_Description of the task_
Write out the following records exactly, each one in full.

_Source data_
==========
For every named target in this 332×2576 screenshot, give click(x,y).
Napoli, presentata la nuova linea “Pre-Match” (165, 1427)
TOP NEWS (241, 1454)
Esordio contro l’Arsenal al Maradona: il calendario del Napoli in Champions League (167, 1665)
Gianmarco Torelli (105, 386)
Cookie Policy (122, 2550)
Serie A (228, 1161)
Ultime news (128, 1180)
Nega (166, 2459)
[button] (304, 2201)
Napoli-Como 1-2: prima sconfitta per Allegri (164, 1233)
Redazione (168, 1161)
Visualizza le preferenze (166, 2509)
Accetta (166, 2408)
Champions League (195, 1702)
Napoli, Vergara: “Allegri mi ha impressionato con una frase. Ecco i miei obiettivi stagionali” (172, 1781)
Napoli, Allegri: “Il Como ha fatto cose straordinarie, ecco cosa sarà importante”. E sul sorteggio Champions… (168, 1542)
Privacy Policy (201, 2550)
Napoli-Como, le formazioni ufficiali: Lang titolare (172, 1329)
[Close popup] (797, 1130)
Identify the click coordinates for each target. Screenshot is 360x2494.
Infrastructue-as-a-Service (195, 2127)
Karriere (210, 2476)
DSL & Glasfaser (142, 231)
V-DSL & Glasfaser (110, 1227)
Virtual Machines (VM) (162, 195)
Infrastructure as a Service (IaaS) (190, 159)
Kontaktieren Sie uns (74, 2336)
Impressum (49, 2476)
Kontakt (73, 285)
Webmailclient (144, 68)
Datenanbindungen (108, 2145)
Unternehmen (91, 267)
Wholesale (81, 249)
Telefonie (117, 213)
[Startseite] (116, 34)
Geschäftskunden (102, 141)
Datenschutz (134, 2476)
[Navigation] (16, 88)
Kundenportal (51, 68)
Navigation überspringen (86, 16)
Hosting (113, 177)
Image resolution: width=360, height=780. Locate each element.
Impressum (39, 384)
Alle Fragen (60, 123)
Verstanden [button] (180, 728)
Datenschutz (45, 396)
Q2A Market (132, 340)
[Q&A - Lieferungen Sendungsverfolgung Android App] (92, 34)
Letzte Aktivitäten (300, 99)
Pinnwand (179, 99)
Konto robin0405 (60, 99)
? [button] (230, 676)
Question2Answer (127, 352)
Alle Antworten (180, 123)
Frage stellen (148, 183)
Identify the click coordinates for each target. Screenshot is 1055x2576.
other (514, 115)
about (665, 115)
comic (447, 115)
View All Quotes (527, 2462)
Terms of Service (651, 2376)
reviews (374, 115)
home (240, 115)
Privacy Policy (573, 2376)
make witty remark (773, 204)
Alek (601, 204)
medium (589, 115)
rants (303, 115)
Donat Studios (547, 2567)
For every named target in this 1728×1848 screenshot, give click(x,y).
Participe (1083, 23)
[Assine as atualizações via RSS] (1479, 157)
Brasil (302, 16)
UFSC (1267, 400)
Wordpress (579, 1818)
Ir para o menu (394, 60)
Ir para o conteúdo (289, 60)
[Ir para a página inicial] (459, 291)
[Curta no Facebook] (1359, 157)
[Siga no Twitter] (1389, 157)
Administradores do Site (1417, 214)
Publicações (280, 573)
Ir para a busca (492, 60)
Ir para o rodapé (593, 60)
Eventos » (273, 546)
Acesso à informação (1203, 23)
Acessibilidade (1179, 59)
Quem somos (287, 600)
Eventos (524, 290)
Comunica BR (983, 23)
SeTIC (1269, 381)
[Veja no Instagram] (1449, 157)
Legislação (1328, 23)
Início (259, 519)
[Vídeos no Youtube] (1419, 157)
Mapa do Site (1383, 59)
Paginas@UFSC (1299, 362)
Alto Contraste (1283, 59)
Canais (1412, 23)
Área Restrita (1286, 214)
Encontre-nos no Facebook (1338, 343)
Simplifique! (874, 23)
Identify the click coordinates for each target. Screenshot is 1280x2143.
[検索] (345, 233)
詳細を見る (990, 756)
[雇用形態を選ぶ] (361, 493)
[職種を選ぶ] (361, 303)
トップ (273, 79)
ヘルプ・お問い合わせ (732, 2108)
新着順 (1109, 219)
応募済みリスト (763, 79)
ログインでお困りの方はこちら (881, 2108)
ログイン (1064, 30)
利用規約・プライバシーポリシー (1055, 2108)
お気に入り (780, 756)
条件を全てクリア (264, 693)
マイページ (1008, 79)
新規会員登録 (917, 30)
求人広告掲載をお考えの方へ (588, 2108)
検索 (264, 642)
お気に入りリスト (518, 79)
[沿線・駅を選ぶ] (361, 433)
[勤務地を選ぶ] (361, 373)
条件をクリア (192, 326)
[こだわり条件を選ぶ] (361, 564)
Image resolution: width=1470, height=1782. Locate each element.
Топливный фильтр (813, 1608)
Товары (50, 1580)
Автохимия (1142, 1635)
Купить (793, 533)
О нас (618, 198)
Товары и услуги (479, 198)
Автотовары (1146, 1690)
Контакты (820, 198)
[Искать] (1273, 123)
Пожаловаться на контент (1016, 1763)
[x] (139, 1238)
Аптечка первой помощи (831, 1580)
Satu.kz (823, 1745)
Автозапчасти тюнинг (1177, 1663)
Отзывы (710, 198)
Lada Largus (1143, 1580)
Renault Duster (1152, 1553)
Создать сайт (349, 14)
==========
_Output below_
For every named target in this 332×2576 screenshot, give click(x,y).
Napoli, presentata la nuova linea “Pre-Match” (165, 1427)
TOP NEWS (241, 1454)
Esordio contro l’Arsenal al Maradona: il calendario del Napoli in Champions League (167, 1665)
Gianmarco Torelli (105, 386)
Cookie Policy (122, 2550)
Serie A (228, 1161)
Ultime news (128, 1180)
Nega (166, 2459)
[button] (304, 2201)
Napoli-Como 1-2: prima sconfitta per Allegri (164, 1233)
Redazione (168, 1161)
Visualizza le preferenze (166, 2509)
Accetta (166, 2408)
Champions League (195, 1702)
Napoli, Vergara: “Allegri mi ha impressionato con una frase. Ecco i miei obiettivi stagionali” (172, 1781)
Napoli, Allegri: “Il Como ha fatto cose straordinarie, ecco cosa sarà importante”. E sul sorteggio Champions… (168, 1542)
Privacy Policy (201, 2550)
Napoli-Como, le formazioni ufficiali: Lang titolare (172, 1329)
[Close popup] (797, 1130)
Identify the click coordinates for each target. Screenshot is 360x2494.
Infrastructue-as-a-Service (195, 2127)
Karriere (210, 2476)
DSL & Glasfaser (142, 231)
V-DSL & Glasfaser (110, 1227)
Virtual Machines (VM) (162, 195)
Infrastructure as a Service (IaaS) (190, 159)
Kontaktieren Sie uns (74, 2336)
Impressum (49, 2476)
Kontakt (73, 285)
Webmailclient (144, 68)
Datenanbindungen (108, 2145)
Unternehmen (91, 267)
Wholesale (81, 249)
Telefonie (117, 213)
[Startseite] (116, 34)
Geschäftskunden (102, 141)
Datenschutz (134, 2476)
[Navigation] (16, 88)
Kundenportal (51, 68)
Navigation überspringen (86, 16)
Hosting (113, 177)
Image resolution: width=360, height=780. Locate each element.
Impressum (39, 384)
Alle Fragen (60, 123)
Verstanden [button] (180, 728)
Datenschutz (45, 396)
Q2A Market (132, 340)
[Q&A - Lieferungen Sendungsverfolgung Android App] (92, 34)
Letzte Aktivitäten (300, 99)
Pinnwand (179, 99)
Konto robin0405 (60, 99)
? [button] (230, 676)
Question2Answer (127, 352)
Alle Antworten (180, 123)
Frage stellen (148, 183)
Identify the click coordinates for each target. Screenshot is 1055x2576.
other (514, 115)
about (665, 115)
comic (447, 115)
View All Quotes (527, 2462)
Terms of Service (651, 2376)
reviews (374, 115)
home (240, 115)
Privacy Policy (573, 2376)
make witty remark (773, 204)
Alek (601, 204)
medium (589, 115)
rants (303, 115)
Donat Studios (547, 2567)
For every named target in this 1728×1848 screenshot, give click(x,y).
Participe (1083, 23)
[Assine as atualizações via RSS] (1479, 157)
Brasil (302, 16)
UFSC (1267, 400)
Wordpress (579, 1818)
Ir para o menu (394, 60)
Ir para o conteúdo (289, 60)
[Ir para a página inicial] (459, 291)
[Curta no Facebook] (1359, 157)
[Siga no Twitter] (1389, 157)
Administradores do Site (1417, 214)
Publicações (280, 573)
Ir para a busca (492, 60)
Ir para o rodapé (593, 60)
Eventos » (273, 546)
Acesso à informação (1203, 23)
Acessibilidade (1179, 59)
Quem somos (287, 600)
Eventos (524, 290)
Comunica BR (983, 23)
SeTIC (1269, 381)
[Veja no Instagram] (1449, 157)
Legislação (1328, 23)
Início (259, 519)
[Vídeos no Youtube] (1419, 157)
Mapa do Site (1383, 59)
Paginas@UFSC (1299, 362)
Alto Contraste (1283, 59)
Canais (1412, 23)
Área Restrita (1286, 214)
Encontre-nos no Facebook (1338, 343)
Simplifique! (874, 23)
Identify the click coordinates for each target. Screenshot is 1280x2143.
[検索] (345, 233)
詳細を見る (990, 756)
[雇用形態を選ぶ] (361, 493)
[職種を選ぶ] (361, 303)
トップ (273, 79)
ヘルプ・お問い合わせ (732, 2108)
新着順 (1109, 219)
応募済みリスト (763, 79)
ログインでお困りの方はこちら (881, 2108)
ログイン (1064, 30)
利用規約・プライバシーポリシー (1055, 2108)
お気に入り (780, 756)
条件を全てクリア (264, 693)
マイページ (1008, 79)
新規会員登録 (917, 30)
求人広告掲載をお考えの方へ (588, 2108)
検索 (264, 642)
お気に入りリスト (518, 79)
[沿線・駅を選ぶ] (361, 433)
[勤務地を選ぶ] (361, 373)
条件をクリア (192, 326)
[こだわり条件を選ぶ] (361, 564)
Image resolution: width=1470, height=1782. Locate each element.
Топливный фильтр (813, 1608)
Товары (50, 1580)
Автохимия (1142, 1635)
Купить (793, 533)
О нас (618, 198)
Товары и услуги (479, 198)
Автотовары (1146, 1690)
Контакты (820, 198)
[Искать] (1273, 123)
Пожаловаться на контент (1016, 1763)
[x] (139, 1238)
Аптечка первой помощи (831, 1580)
Satu.kz (823, 1745)
Автозапчасти тюнинг (1177, 1663)
Отзывы (710, 198)
Lada Largus (1143, 1580)
Renault Duster (1152, 1553)
Создать сайт (349, 14)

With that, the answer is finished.